Flood maps that could assist homeowners in more than 100 neighborhoods to buy the correct coverage are not being released to Edmonton homeowners.
The maps, a product of a $2.4-billion project, provide predictions of which areas are likely to be most vulnerable in the case of the storm of the century hitting, down to the level of which basements will flood and where water will pool.
Officials are not releasing the maps over concerns that doing so before measures are in place to address a one-in-100-year deluge would cause panic.
"Instead of giving residents half a solution, I want to give them a whole solution. Because it's more than just an individual homeowner can take on,” said acting head of utilities infrastructure, Todd Wyman.
The maps were created using stereoscopic photos of the ground taken by low-flying aircraft. The topographical charts thus created were then fed into a computer model that compared that data with the locations of underground stormwater pipes and the possibility of approximately 5 centimetres of precipitation in an hour and a half.
According to Wyman a plan should be in place this summer, with all maps for vulnerable areas and a prioritization of solutions should be complete by the end of 2017.
“We want to build awareness,” he says. “We don't want to create anxiety. We need to be very sensitive about personal information."

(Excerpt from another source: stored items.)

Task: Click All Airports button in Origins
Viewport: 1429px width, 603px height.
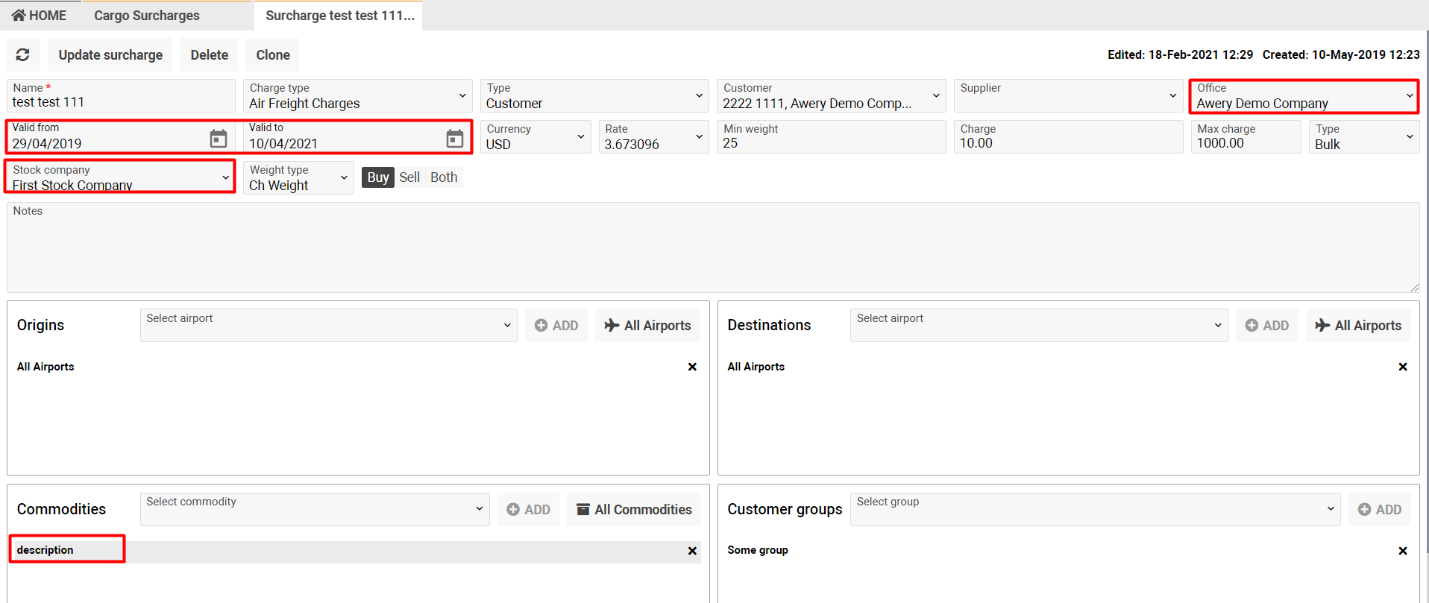Action: (x=647, y=325)
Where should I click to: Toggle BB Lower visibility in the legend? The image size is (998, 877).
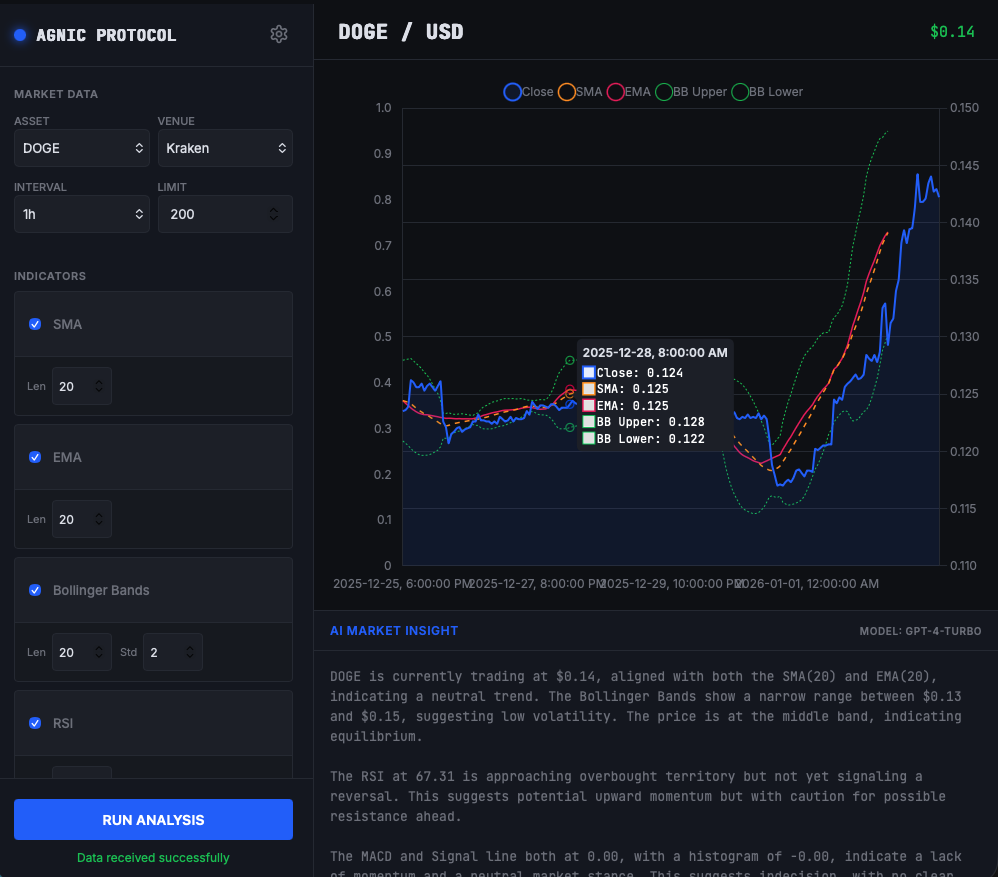point(740,91)
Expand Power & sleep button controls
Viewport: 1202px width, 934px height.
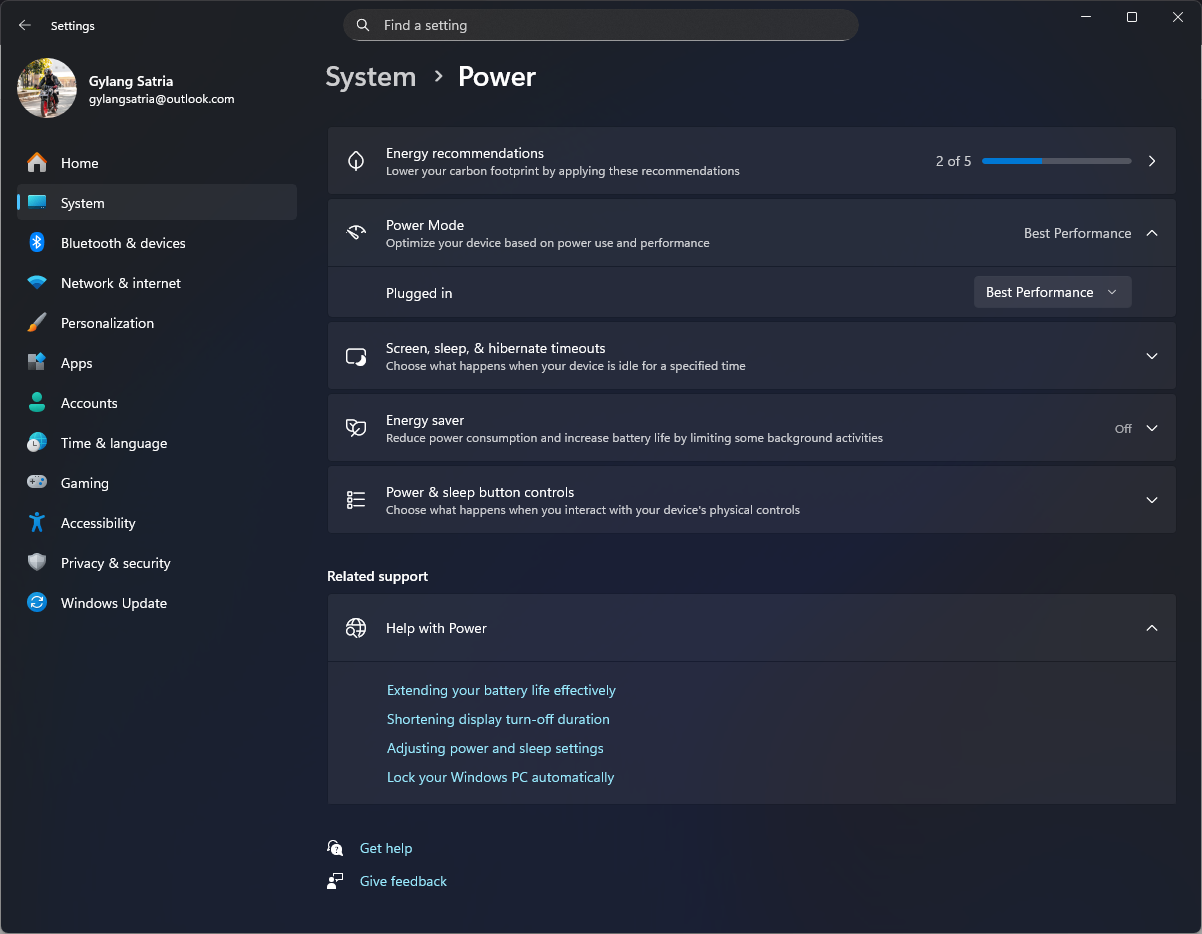pyautogui.click(x=1151, y=500)
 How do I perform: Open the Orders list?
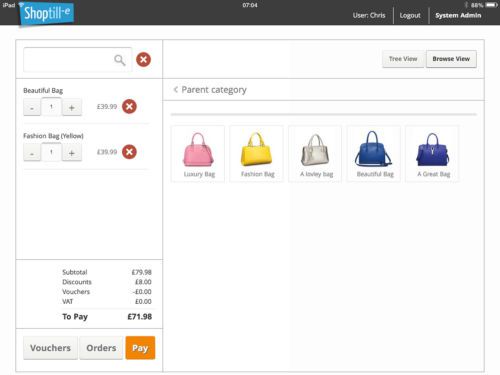click(101, 348)
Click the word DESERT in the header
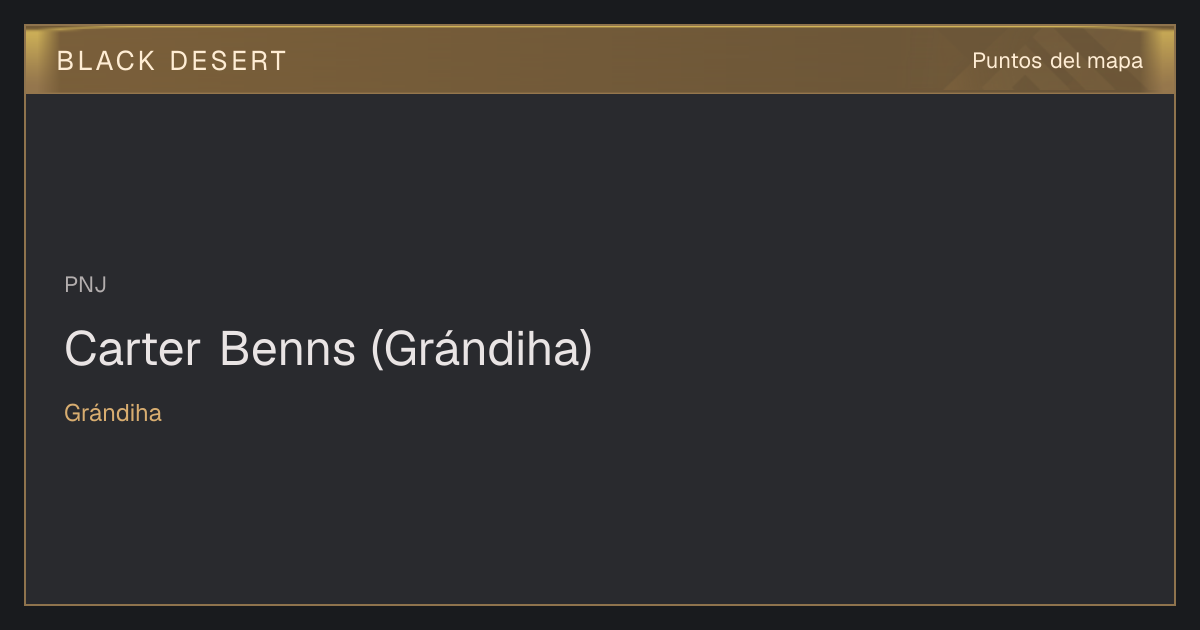 tap(228, 61)
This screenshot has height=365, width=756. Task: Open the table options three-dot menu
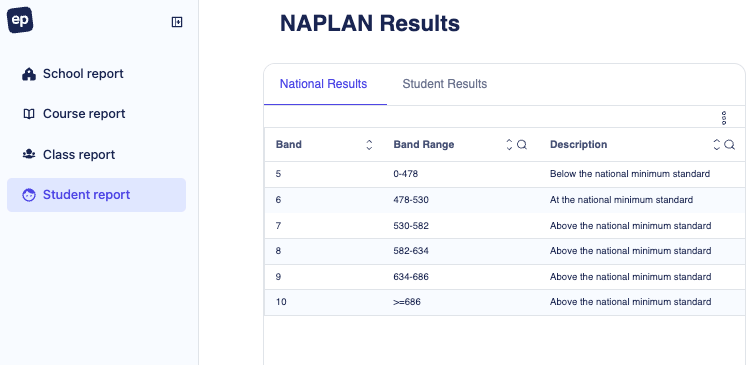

Alberta director of government relations for the
Insurance Bureau of Canada, Heather Mack, has seen how contentious the release of Calgary's updated flood maps was and says. "It's a tough call. I don't envy the city's position.”
"It's climate change that's causing a lot of these problems. These raging cloud bursts that we get and all the sudden dump a ton of water and our infrastructure just wasn't built for that climate. Huge problem."
Edmonton residences built prior to 1980 are particularly vulnerable as their sewer systems allowed for only a one-in-10-year storm; conversely newer neighbourhoods have been constructed in such a way that the roads function as small rivers in the case of large storms, acting as a back-up system keeping water away from houses until such floodwaters subside.